##### EXTRACTED RECORDS

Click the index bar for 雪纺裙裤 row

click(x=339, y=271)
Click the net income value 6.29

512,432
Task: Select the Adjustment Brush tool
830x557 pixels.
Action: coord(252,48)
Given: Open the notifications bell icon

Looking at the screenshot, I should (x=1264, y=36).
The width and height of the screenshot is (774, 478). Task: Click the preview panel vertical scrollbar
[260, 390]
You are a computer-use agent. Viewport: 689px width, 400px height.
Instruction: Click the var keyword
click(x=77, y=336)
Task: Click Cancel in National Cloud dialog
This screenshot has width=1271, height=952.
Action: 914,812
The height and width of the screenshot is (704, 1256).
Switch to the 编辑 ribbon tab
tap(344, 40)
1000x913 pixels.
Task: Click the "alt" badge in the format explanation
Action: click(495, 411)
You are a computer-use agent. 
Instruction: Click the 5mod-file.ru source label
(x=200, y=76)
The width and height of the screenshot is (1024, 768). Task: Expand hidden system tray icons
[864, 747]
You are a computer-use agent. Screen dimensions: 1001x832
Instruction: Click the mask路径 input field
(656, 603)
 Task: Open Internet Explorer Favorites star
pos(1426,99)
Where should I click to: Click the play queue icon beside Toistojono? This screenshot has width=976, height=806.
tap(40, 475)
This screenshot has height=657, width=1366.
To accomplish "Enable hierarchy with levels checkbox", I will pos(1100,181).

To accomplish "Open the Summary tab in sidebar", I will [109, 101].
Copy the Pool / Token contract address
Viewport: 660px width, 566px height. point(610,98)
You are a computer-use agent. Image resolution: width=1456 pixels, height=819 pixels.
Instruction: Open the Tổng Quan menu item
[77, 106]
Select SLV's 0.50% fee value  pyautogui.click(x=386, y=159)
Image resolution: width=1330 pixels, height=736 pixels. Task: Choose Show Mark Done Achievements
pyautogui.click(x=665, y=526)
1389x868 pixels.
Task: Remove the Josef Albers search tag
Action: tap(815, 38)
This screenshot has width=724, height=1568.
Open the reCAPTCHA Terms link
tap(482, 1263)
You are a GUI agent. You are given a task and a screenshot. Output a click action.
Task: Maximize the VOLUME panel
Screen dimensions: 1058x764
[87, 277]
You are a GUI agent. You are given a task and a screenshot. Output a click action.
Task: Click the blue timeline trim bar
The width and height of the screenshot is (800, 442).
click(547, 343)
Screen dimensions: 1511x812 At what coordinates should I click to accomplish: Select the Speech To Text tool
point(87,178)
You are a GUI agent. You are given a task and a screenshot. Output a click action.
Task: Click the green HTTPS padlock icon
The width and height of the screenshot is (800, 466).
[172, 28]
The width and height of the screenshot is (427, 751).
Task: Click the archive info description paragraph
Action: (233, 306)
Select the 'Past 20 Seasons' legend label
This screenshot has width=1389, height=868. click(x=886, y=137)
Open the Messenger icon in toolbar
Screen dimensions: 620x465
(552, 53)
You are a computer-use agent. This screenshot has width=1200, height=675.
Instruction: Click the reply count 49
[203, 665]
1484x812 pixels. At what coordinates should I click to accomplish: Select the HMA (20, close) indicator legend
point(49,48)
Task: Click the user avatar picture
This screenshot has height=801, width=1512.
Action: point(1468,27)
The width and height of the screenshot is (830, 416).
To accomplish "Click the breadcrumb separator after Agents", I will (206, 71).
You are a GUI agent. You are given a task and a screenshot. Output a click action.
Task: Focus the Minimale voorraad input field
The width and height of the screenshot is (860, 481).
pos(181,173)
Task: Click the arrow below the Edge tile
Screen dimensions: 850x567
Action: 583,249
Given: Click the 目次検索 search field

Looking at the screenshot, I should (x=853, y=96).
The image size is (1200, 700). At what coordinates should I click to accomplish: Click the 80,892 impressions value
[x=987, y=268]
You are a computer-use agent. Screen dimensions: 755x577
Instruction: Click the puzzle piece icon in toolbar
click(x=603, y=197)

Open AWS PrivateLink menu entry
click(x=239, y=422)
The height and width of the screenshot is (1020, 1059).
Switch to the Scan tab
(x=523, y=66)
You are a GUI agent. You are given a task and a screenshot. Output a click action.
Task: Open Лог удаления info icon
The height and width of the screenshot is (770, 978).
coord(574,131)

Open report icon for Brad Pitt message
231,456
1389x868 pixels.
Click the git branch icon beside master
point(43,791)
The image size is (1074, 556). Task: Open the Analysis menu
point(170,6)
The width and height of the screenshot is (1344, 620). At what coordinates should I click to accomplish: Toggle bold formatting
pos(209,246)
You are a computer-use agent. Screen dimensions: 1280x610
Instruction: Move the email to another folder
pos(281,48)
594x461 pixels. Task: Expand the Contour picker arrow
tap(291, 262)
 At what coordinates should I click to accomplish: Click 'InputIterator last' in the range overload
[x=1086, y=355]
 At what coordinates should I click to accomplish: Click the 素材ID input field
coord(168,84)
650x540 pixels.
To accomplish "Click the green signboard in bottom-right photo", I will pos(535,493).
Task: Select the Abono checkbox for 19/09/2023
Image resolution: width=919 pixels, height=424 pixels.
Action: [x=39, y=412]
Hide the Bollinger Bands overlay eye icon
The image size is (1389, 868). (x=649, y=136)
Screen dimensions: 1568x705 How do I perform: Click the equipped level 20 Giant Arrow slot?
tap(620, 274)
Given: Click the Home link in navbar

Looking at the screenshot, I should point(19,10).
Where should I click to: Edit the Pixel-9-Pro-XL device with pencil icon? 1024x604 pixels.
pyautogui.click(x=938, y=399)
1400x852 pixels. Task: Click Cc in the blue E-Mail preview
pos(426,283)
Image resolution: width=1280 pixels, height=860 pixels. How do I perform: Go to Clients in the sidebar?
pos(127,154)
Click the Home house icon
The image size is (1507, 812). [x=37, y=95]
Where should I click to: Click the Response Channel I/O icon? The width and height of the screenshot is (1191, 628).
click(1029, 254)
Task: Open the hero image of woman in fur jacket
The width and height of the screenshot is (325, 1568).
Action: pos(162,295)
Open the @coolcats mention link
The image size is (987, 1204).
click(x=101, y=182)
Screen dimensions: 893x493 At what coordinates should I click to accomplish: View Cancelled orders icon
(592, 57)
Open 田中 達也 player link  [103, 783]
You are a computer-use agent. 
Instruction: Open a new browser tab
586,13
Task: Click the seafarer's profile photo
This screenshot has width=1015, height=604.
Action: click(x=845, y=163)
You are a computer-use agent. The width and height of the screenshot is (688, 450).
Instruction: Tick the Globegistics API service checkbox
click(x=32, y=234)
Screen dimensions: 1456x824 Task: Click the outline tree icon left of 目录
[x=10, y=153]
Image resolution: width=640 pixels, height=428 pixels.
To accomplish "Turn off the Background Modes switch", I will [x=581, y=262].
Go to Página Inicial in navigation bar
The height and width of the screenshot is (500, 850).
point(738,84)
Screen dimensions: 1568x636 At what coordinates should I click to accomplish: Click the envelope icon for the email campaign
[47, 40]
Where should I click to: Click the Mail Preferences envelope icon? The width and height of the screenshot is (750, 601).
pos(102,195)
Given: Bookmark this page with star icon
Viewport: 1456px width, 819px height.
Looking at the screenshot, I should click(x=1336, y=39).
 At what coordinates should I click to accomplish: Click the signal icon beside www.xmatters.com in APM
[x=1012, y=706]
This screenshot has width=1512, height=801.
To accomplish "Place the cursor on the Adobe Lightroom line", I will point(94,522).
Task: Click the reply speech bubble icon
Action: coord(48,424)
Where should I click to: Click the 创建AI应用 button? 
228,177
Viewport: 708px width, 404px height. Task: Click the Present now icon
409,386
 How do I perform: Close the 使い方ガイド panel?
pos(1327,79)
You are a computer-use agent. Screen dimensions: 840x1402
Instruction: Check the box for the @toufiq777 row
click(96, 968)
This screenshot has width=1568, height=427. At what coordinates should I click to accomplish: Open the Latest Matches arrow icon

##########

Swap "computer-use agent" for "screen-control agent" everywhere in the items above, and write all the items out again with nothing else changed.

Click the index bar for 雪纺裙裤 row

click(x=339, y=271)
Click the net income value 6.29

512,432
Task: Select the Adjustment Brush tool
830x557 pixels.
Action: coord(252,48)
Given: Open the notifications bell icon

Looking at the screenshot, I should (x=1264, y=36).
The width and height of the screenshot is (774, 478). Task: Click the preview panel vertical scrollbar
[260, 390]
You are a screen-control agent. Viewport: 689px width, 400px height.
Instruction: Click the var keyword
click(x=77, y=336)
Task: Click Cancel in National Cloud dialog
This screenshot has width=1271, height=952.
Action: 914,812
The height and width of the screenshot is (704, 1256).
Switch to the 编辑 ribbon tab
tap(344, 40)
1000x913 pixels.
Task: Click the "alt" badge in the format explanation
Action: click(495, 411)
You are a screen-control agent. 
Instruction: Click the 5mod-file.ru source label
(x=200, y=76)
The width and height of the screenshot is (1024, 768). Task: Expand hidden system tray icons
[864, 747]
You are a screen-control agent. Screen dimensions: 1001x832
Instruction: Click the mask路径 input field
(656, 603)
 Task: Open Internet Explorer Favorites star
pos(1426,99)
Where should I click to: Click the play queue icon beside Toistojono? This screenshot has width=976, height=806.
tap(40, 475)
This screenshot has height=657, width=1366.
To accomplish "Enable hierarchy with levels checkbox", I will pos(1100,181).

To accomplish "Open the Summary tab in sidebar", I will [109, 101].
Copy the Pool / Token contract address
Viewport: 660px width, 566px height. point(610,98)
You are a screen-control agent. Image resolution: width=1456 pixels, height=819 pixels.
Instruction: Open the Tổng Quan menu item
[77, 106]
Select SLV's 0.50% fee value  pyautogui.click(x=386, y=159)
Image resolution: width=1330 pixels, height=736 pixels. Task: Choose Show Mark Done Achievements
pyautogui.click(x=665, y=526)
1389x868 pixels.
Task: Remove the Josef Albers search tag
Action: tap(815, 38)
This screenshot has width=724, height=1568.
Open the reCAPTCHA Terms link
tap(482, 1263)
You are a GUI agent. You are given a task and a screenshot. Output a click action.
Task: Maximize the VOLUME panel
Screen dimensions: 1058x764
[87, 277]
You are a GUI agent. You are given a task and a screenshot. Output a click action.
Task: Click the blue timeline trim bar
The width and height of the screenshot is (800, 442).
click(547, 343)
Screen dimensions: 1511x812 At what coordinates should I click to accomplish: Select the Speech To Text tool
point(87,178)
You are a GUI agent. You are given a task and a screenshot. Output a click action.
Task: Click the green HTTPS padlock icon
The width and height of the screenshot is (800, 466).
[172, 28]
The width and height of the screenshot is (427, 751).
Task: Click the archive info description paragraph
Action: (233, 306)
Select the 'Past 20 Seasons' legend label
This screenshot has width=1389, height=868. click(x=886, y=137)
Open the Messenger icon in toolbar
Screen dimensions: 620x465
(552, 53)
You are a screen-control agent. This screenshot has width=1200, height=675.
Instruction: Click the reply count 49
[203, 665]
1484x812 pixels. At what coordinates should I click to accomplish: Select the HMA (20, close) indicator legend
point(49,48)
Task: Click the user avatar picture
This screenshot has height=801, width=1512.
Action: point(1468,27)
The width and height of the screenshot is (830, 416).
To accomplish "Click the breadcrumb separator after Agents", I will (206, 71).
You are a GUI agent. You are given a task and a screenshot. Output a click action.
Task: Focus the Minimale voorraad input field
The width and height of the screenshot is (860, 481).
pos(181,173)
Task: Click the arrow below the Edge tile
Screen dimensions: 850x567
Action: 583,249
Given: Click the 目次検索 search field

Looking at the screenshot, I should (x=853, y=96).
The image size is (1200, 700). At what coordinates should I click to accomplish: Click the 80,892 impressions value
[x=987, y=268]
You are a screen-control agent. Screen dimensions: 755x577
Instruction: Click the puzzle piece icon in toolbar
click(x=603, y=197)

Open AWS PrivateLink menu entry
click(x=239, y=422)
The height and width of the screenshot is (1020, 1059).
Switch to the Scan tab
(x=523, y=66)
You are a GUI agent. You are given a task and a screenshot. Output a click action.
Task: Open Лог удаления info icon
The height and width of the screenshot is (770, 978).
coord(574,131)

Open report icon for Brad Pitt message
231,456
1389x868 pixels.
Click the git branch icon beside master
point(43,791)
The image size is (1074, 556). Task: Open the Analysis menu
point(170,6)
The width and height of the screenshot is (1344, 620). At what coordinates should I click to accomplish: Toggle bold formatting
pos(209,246)
You are a screen-control agent. Screen dimensions: 1280x610
Instruction: Move the email to another folder
pos(281,48)
594x461 pixels. Task: Expand the Contour picker arrow
tap(291, 262)
 At what coordinates should I click to accomplish: Click 'InputIterator last' in the range overload
[x=1086, y=355]
 At what coordinates should I click to accomplish: Click the 素材ID input field
coord(168,84)
650x540 pixels.
To accomplish "Click the green signboard in bottom-right photo", I will pos(535,493).
Task: Select the Abono checkbox for 19/09/2023
Image resolution: width=919 pixels, height=424 pixels.
Action: [x=39, y=412]
Hide the Bollinger Bands overlay eye icon
The image size is (1389, 868). (x=649, y=136)
Screen dimensions: 1568x705 How do I perform: Click the equipped level 20 Giant Arrow slot?
tap(620, 274)
Given: Click the Home link in navbar

Looking at the screenshot, I should point(19,10).
Where should I click to: Edit the Pixel-9-Pro-XL device with pencil icon? 1024x604 pixels.
pyautogui.click(x=938, y=399)
1400x852 pixels. Task: Click Cc in the blue E-Mail preview
pos(426,283)
Image resolution: width=1280 pixels, height=860 pixels. How do I perform: Go to Clients in the sidebar?
pos(127,154)
Click the Home house icon
The image size is (1507, 812). [x=37, y=95]
Where should I click to: Click the Response Channel I/O icon? The width and height of the screenshot is (1191, 628).
click(1029, 254)
Task: Open the hero image of woman in fur jacket
The width and height of the screenshot is (325, 1568).
Action: pos(162,295)
Open the @coolcats mention link
The image size is (987, 1204).
click(x=101, y=182)
Screen dimensions: 893x493 At what coordinates should I click to accomplish: View Cancelled orders icon
(592, 57)
Open 田中 達也 player link  [103, 783]
You are a screen-control agent. 
Instruction: Open a new browser tab
586,13
Task: Click the seafarer's profile photo
This screenshot has width=1015, height=604.
Action: click(x=845, y=163)
You are a screen-control agent. The width and height of the screenshot is (688, 450).
Instruction: Tick the Globegistics API service checkbox
click(x=32, y=234)
Screen dimensions: 1456x824 Task: Click the outline tree icon left of 目录
[x=10, y=153]
Image resolution: width=640 pixels, height=428 pixels.
To accomplish "Turn off the Background Modes switch", I will [x=581, y=262].
Go to Página Inicial in navigation bar
The height and width of the screenshot is (500, 850).
point(738,84)
Screen dimensions: 1568x636 At what coordinates should I click to accomplish: Click the envelope icon for the email campaign
[47, 40]
Where should I click to: Click the Mail Preferences envelope icon? The width and height of the screenshot is (750, 601).
pos(102,195)
Given: Bookmark this page with star icon
Viewport: 1456px width, 819px height.
Looking at the screenshot, I should click(x=1336, y=39).
 At what coordinates should I click to accomplish: Click the signal icon beside www.xmatters.com in APM
[x=1012, y=706]
This screenshot has width=1512, height=801.
To accomplish "Place the cursor on the Adobe Lightroom line", I will point(94,522).
Task: Click the reply speech bubble icon
Action: coord(48,424)
Where should I click to: Click the 创建AI应用 button? 
228,177
Viewport: 708px width, 404px height. Task: Click the Present now icon
409,386
 How do I perform: Close the 使い方ガイド panel?
pos(1327,79)
You are a screen-control agent. Screen dimensions: 840x1402
Instruction: Check the box for the @toufiq777 row
click(96, 968)
This screenshot has width=1568, height=427. At what coordinates should I click to accomplish: Open the Latest Matches arrow icon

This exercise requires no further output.